Garettによれば以下11の要素によってNotionはコミュニティと共に成長してきたといいます。
1. アンバサダープログラム
製品を他のユーザーに紹介したりベストプラクティスを自らつくっていくアンバサダープログラムが確立している。以下のような感じ。
- 2人のアンバサダーが30万人のSub-Redditを運営
- 現在23カ国に200人以上のアンバサダー
- アンバサダーに任命されると全社に紹介される
- アンバサダーは新機能の早期アクセス権が与えられる
- ロードマップの優先順位づけはアンバサダーとの1on1で補完される
- アンバサダーの中にはNotionに関するトレーニングで年間50万ドル以上稼ぐメンバーもいる
- 大学生向けのCampus Leadersプログラムがある
2. インフルエンサー
製品・ブランドマーケティング上で重要なインフルエンサープログラムについて。
- インフルエンサーに対してコンテンツ制作に関する報酬を支払うスポンサーシッププログラムを確立
- #NotionはTikTokで10億回の再生回数
- インフルエンサーマーケティング責任者を専任で設けた
3. アフィリエイトプログラム
紹介による購買促進施策として、新規サブスクごとに12ヶ月間支払いに対して50%の報酬が支払われるとのこと。
4. ユーザーグループ
- 公式のユーザーグループが32ある。最大のグループは上記Redditの30万人
- 40カ国で65以上のオフライン交流会開催。規模は10-300人まで様々
5. テンプレート
既に数百万DLを達成しており、クリエイター・コミュニティメンバーが収益化できているという。
6. コンサルタント認定
既にパートナーエコノミーも確立している。
- 公式のNotionコンサルタントが存在する
- コンサルタントになるためには認定プログラムを修了する必要がある
7. チャンピオンプログラム
アンバサダーとは別に、Notionを導入する企業内での普及を担う人をチャンピオンと呼んている。
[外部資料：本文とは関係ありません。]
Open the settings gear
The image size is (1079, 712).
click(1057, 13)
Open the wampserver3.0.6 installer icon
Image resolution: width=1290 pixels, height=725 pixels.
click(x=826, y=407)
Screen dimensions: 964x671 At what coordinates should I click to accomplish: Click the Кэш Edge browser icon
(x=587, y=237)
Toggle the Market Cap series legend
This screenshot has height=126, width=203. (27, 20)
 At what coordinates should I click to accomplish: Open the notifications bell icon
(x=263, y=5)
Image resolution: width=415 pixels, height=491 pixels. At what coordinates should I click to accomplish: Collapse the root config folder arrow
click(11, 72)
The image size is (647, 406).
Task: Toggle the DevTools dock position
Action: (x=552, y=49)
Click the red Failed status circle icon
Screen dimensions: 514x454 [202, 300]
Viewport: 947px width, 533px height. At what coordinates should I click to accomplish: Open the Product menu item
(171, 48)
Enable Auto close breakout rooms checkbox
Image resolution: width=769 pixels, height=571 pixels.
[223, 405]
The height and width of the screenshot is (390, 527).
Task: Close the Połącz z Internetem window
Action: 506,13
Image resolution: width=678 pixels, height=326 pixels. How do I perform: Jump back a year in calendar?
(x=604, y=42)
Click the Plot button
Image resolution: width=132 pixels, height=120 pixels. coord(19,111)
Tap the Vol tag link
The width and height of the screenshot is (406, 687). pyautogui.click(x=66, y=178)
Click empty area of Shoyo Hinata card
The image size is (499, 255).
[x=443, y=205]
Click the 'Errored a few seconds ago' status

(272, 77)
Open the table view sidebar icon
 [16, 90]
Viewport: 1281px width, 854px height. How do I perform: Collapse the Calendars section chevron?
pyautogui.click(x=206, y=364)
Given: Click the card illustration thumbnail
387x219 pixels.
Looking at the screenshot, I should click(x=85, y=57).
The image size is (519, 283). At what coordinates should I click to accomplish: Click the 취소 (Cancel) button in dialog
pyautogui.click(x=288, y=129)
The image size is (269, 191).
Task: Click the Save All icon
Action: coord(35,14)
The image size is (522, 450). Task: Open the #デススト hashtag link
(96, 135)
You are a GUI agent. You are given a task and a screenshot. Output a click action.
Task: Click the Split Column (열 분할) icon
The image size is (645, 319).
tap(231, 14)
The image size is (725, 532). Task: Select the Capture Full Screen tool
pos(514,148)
- 社内のNotionユーザーに使い方などを教える人=チャンピオンへのサポートプログラム
- Notionはカスタマーサクセス担当者が10人未満しかいないが、チャンピオンがいるからこの体制が実現できている
8. エンプラ進出
コミュニティによって知名度・信頼性を獲得し、エンタープライズ市場への進出が可能になった。
- コミュニティ戦略の移行をSMB/エンプラ、PMF前/後の2x2で考え、エンプラのPMF前はCommunity Advisory Boardsから始めた
- 個人向け有料プランもあるが、Notionの収益の大部分はBtoBから得ている
9. Notionがコミュニティ運営で利用しているツール
Notion自体を公開コミュニティの母艦としつつ、さまざまなツールを使い分けたり組み合わせてコミュニティを運営している。
- Notion: 公開コミュニティをホスティング
- Slack, Circle, Discord:アンバサダー、チャンピオン、キャンパスリーダーのコミュニティをホスティング
- Common Room: Socialデータ,プロダクトのデータ,コミュニティのデータの統合・分析
- SwagUp: ノベルティの管理
- Tremendous: ギフトカードなどのリワード管理・配布
- Luma: イベント管理
- Sanity: コンポーザブルCMS
- Threado: コミュニティ管理ワークフロー自動化
10. コミュニティチーム
- コミュニティチームは3人のコアメンバーおよび運用担当者(今後追加)が存在する
- マーケティング組織内のブランドチームに所属
11. ブランドコントロール
- ブランドガイドラインをコミュニティに強要しすぎないことを選択した
- 一貫性がないことを受け入れる判断をした
以上11の要素によってNotionはCommunity-led Growthを実現しているということです。
コミュニティの規模や多様性に関わらず驚くほど担当者の数が少ないことから、ブランドコントロール上の信頼関係はもとより、自律的に運営されていくためのユーザーの役割の明確化の仕組みづくりと、コミュニティを実現するツールやプラットフォームを分散しオーケストレーションすることでミッションの違うサブコミュニティを逆に管理しやすくしているところなどがとても興味深い点だと思います。
特にPLGでのプロダクト成長を狙う企業はもとより、比較的規模の大小に関わらず多様なステージでのコミュニティ運営のプラクティスが詰まっている会社ですね。